I’ve been trusting it so far, but I can’t stop thinking to just go back to every 5k with Rotella T6.
Dumping the oil early doesn't do anything. You should be doing UOA that actually can tell you something important IF you have some problems coming up. Coolant in the oil, dust from an intake leak, excessive soot, high metals ... Or more importantly it can tell you everything is fine to go the full year or 15,000 miles. Sample the oil at 5,000 miles rather than change it.
You should be using the best
oil filter you can get as the limitation is no longer the engine oil, but, oil filters that simply won't go the distance. An example is well known names like Tear-O-Later
that are a bad rash all over the internet with torn pleats, allowing unfiltered oil through, supposedly due to excessive cost cutting in manufacturing. The FRAM oil filter coming apart taking a 6.7L engine out is a epic thread on here. The air filter is more critical than either for long engine life.
You get 1 year and 15,000 miles on the oil from the owner's manual. It has (or had) a warranty for going this long. There is a documented exception in the owner's manual and that's using Biodiesel blends higher than 5% that will require more frequent oil changes. Pay attention to the other oil, diesel, we should be discussing more.
My dad had vetted going 5,000 miles on engine oil in a fleet of 600+ 4.3L V6 GM pickups BEFORE GM's Oil Life system came out in 1999. He used UOA and they were getting 250K out of the engines before the pickup fell apart around the engine in oilfield use. GM's oil life system when it did come out, no surprise, would say to change the oil around 5,000 miles.

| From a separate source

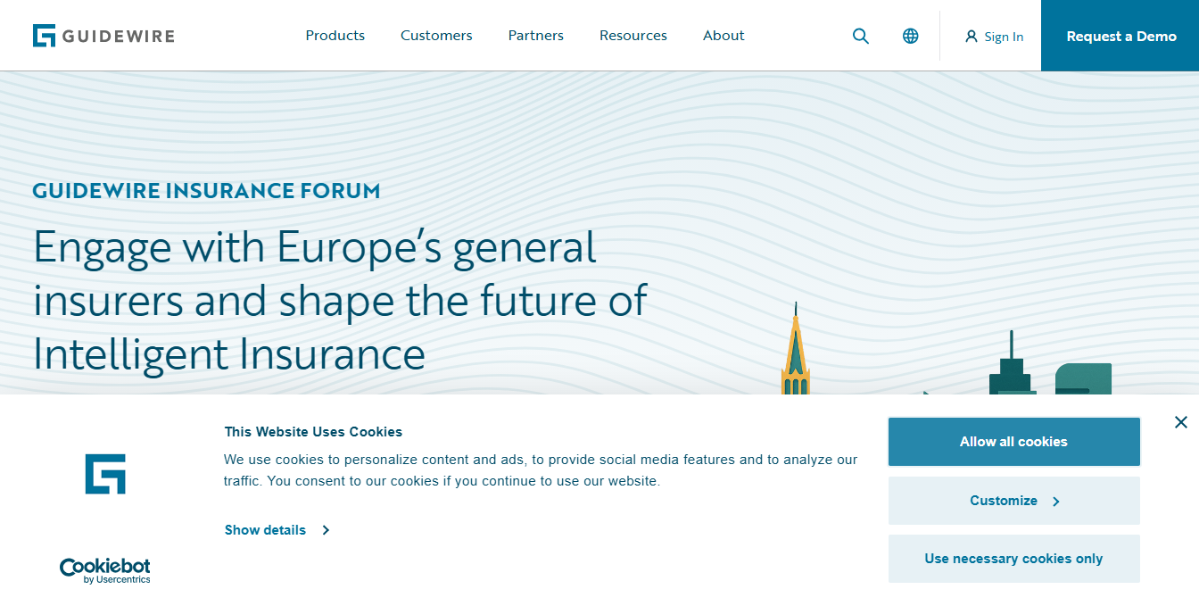Open the Resources navigation menu

[x=633, y=36]
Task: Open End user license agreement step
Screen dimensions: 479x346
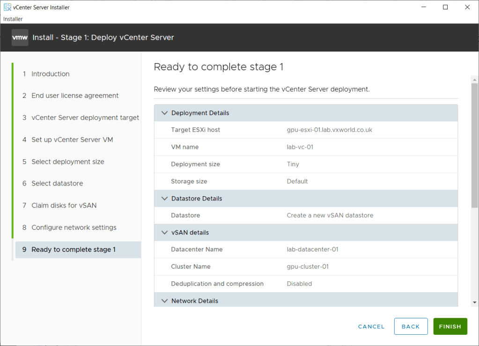Action: (x=75, y=96)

His program with UOA also found a new backhoe engine with high silicone. The ultimate cure was the factory redesigning the valve covers as they would crack and allow dirt into the engine. The one in his fleet was repaired before the engine was destroyed. Several repairs for cracked valve covers before the final new valve cover design was put on. The UOA avoided the downtime and lost money, jobs billed out the machine by the hour, waiting for an engine to be replaced under warranty.
With rare exceptions the oil change indicators "computers" have been conservative but accurate. Exceptions being a Rube Goldberg timing chains that come apart early and their debris overwhelm a small oil filter and trash the engine. GM revised the oil change intervals shorter to help the timing chains last longer.